Chance and data Flashcards
Bar graphs
Always support statements with statistical data from graphs)
- Shape
(Eg. Both graphs are similar shape because both dot plots are unimodal) - Symmetry
(Eg. Both dot plots are reasonably symmetrical, but both have a few older competitors which skews the distributions slightly to the right) - Shift
(Eg. The peak on the athletics graph is located higher up the age scale than that for Swimmers) - Overlap
(Eg. The ages of the middle 50% of the competitors are much the same) - Centre
(Eg. The median age of swimmers is younger than the median age of athletics competitors) - Spread
(Eg. The age range for athletics is larger than that for swimmers)
Writing probabilities
- Probabilities can be written as fractions, decimals or percentages
- Probabilities can not be less than 0 or greater than 1
Converting probabilities
• fraction > decimal (Divide numerator by denominator) • decimal > percentage (Multiply decimal by 100) • percentage > fraction (Write percentage as a fraction of / 100 and simplify)
Probability equation
Theoretical probability
Probability (event) = Number of favorable outcomes / Total possible number of outcomes
(Number of favorable outcomes is how many times the result should occur)
Probability equation
Experimental probability
Probability (event) = Number of outcomes / Total possible number of outcomes
(Number of outcomes is how many times the result did occur)
• This is for when the probability of an event is difficult or impossible to calculate. Many trials are done and the amount of times an event occurs is recorded. The true value of the probability will not be known, but the greater the number of trials, the closer the estimated probability will be to the actual probability.
Expected number of outcomes equation
Expected number of outcomes = Probability (event) x Number of trials
Combining probabilities
(Probability tree)
For calculating probabilities where several events occur
- Make a probability tree by deciding what the events are, and in what order they occur.
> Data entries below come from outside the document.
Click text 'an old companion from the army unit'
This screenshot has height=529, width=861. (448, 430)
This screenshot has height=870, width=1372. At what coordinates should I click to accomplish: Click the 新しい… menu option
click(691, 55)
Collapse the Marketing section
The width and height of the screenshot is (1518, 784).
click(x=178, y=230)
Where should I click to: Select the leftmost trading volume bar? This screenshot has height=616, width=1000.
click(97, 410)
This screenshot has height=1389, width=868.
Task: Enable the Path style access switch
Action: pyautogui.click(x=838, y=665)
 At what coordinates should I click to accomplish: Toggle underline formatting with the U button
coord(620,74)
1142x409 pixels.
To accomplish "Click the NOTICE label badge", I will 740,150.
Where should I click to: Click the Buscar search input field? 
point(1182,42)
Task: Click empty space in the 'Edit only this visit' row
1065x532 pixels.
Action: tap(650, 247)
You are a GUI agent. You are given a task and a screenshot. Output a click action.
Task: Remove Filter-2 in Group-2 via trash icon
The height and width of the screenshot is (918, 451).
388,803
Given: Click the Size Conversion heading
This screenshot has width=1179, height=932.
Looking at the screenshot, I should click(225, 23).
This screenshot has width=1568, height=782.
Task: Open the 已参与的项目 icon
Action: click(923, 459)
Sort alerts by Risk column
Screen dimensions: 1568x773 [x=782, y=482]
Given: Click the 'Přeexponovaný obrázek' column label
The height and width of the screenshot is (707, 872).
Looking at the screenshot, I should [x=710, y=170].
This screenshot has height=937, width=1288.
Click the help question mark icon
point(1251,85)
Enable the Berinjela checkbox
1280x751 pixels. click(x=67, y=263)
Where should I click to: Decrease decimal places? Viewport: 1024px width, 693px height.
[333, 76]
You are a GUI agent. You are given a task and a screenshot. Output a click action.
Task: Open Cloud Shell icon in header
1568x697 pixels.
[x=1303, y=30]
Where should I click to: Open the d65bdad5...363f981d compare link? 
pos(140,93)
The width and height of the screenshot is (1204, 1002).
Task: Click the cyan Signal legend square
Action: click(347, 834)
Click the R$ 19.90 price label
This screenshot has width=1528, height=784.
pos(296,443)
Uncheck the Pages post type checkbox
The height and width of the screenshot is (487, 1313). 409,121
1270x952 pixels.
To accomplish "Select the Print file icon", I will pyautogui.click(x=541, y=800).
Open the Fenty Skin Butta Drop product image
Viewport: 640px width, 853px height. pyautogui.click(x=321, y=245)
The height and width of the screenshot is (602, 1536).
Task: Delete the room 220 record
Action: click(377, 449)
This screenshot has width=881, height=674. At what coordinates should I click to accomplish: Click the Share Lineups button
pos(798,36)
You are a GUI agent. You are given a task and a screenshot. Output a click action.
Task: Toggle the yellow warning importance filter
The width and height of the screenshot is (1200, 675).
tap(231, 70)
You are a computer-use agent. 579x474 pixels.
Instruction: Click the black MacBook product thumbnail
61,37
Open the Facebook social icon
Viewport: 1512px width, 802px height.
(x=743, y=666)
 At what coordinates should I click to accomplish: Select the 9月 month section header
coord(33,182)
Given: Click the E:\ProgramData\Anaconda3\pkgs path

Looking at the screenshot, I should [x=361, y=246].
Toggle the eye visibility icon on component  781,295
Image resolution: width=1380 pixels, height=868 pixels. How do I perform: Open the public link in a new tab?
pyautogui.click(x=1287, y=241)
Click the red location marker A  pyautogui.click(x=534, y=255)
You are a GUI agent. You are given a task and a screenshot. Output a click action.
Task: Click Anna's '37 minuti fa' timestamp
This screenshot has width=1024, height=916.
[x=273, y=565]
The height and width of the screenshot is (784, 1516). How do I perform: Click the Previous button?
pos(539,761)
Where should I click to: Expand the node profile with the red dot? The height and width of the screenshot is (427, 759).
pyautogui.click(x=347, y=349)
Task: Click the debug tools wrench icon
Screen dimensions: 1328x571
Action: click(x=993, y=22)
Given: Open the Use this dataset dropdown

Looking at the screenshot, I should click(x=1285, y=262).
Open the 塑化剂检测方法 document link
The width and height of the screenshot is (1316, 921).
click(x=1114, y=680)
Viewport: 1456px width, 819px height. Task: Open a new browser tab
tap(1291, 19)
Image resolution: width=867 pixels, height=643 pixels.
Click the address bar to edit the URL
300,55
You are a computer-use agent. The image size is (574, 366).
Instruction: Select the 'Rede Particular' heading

Write the events at ends of the branches.
- Write the probabilities of each event on the middle of each branch, and check that these each add to 1.
- Calculate the probabilities at each end by multiplying the probabilities along each branch, and write the probability at the end of each branch.
- To find the overall probability for a question…
If one event occurs OR another event occurs > Add the probabilities
If one event occurs AND another event occurs > Multiply the probabilities.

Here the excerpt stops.